お殿様の宝物として数々の名刀・名品と共に大切に保管され
昭和(もしくは明治)に一般にも公開。長義の傑作として高く評価されました。
その後、写しである山姥切国広の再発見&大先生方の書籍により山姥切長義の認識が刀剣界に広がりました。
本作長義は元号をまた一つ越え令和の現在、重要文化財として徳川美術館で公開されています。

 

今講演会では、尾張徳川の記録に基づき本作長義≠山姥切であると結論付けましたが、
本作長義が山姥切長義としても愛されてきたことは何ら変わりありません。
また講師の原先生も最後の冗談からも分かるように、本作長義がこれからも山姥切長義と呼ばれることも否定をしておりません。

私としましては、要は本作長義は山姥切の名を背負える程の名刀であると自信を持って言えます。
これからも各々好きな形で長義を愛していって欲しいと思います。
(もちろん寛容だからと何でもかんでもやって迷惑をかけてはいけませんよ。)


非常に拙い文章でしたが、ここまで講演会編を3回に渡り読んでくれて本当にありがとうございました。

元気があれば懇親会編も後日上げます。

 

 

 

 

 

ここから下は私個人の本作長義(徳美)と山姥切長義(刀剣乱舞)に対しての思いになるのですが、長いし重いし自分で読み返して一体お前は長義の何なんだ?とかなり引いたので……
お付き合いいただける方のみ読んでください。
刀剣乱舞の話も沢山出ます(妄想・考察は無いです)
========================================
### 取り組む課題
1. 長義についての読解文から、「今講演会では、尾張徳川の記録に基づき本作長義≠山姥切であると結論付けましたが、」で始まり「(もちろん寛容だからと何でもかんでもやって迷惑をかけてはいけませんよ。)」で終わる部分を一字も変えずに書き写しなさい。
2. 長義についての読解文によると、令和の現在、本作長義はどこで公開されていますか。

### 項目一覧
========================================
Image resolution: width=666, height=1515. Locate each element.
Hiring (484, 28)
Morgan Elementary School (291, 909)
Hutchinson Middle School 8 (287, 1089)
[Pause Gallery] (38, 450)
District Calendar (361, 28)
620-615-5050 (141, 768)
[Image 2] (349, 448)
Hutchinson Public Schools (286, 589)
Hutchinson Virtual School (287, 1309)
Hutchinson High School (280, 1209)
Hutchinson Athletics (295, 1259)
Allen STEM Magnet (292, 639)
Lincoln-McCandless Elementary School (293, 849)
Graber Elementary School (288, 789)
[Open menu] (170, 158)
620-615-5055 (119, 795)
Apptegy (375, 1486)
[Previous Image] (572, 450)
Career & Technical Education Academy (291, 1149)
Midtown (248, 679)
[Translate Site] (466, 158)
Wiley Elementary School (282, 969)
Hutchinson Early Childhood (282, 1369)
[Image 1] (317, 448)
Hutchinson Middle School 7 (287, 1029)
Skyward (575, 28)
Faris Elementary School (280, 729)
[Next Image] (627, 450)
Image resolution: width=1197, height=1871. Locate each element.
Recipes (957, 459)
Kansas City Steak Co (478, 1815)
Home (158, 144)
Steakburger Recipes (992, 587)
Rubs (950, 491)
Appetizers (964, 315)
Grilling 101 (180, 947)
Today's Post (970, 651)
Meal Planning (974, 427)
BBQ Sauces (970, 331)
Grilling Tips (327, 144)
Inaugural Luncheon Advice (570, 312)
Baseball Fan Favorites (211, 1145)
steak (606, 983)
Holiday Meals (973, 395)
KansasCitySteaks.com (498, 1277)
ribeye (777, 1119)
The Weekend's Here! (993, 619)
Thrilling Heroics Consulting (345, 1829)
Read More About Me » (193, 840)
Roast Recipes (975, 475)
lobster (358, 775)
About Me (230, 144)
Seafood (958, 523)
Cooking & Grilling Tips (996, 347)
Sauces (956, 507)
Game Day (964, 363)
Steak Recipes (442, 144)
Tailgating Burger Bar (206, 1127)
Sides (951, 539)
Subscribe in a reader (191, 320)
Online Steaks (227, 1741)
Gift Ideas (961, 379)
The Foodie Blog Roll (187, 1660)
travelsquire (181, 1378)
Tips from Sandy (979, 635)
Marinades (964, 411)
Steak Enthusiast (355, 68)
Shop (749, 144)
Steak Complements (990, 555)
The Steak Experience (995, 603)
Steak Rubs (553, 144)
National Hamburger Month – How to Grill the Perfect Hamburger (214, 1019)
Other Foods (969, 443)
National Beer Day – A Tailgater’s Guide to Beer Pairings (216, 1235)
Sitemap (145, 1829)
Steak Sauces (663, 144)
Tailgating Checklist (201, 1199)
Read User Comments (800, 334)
========================================
### 課題の解答
1.
今講演会では、尾張徳川の記録に基づき本作長義≠山姥切であると結論付けましたが、
本作長義が山姥切長義としても愛されてきたことは何ら変わりありません。
また講師の原先生も最後の冗談からも分かるように、本作長義がこれからも山姥切長義と呼ばれることも否定をしておりません。

私としましては、要は本作長義は山姥切の名を背負える程の名刀であると自信を持って言えます。
これからも各々好きな形で長義を愛していって欲しいと思います。
(もちろん寛容だからと何でもかんでもやって迷惑をかけてはいけませんよ。)

2. 重要文化財として、徳川美術館で公開されています。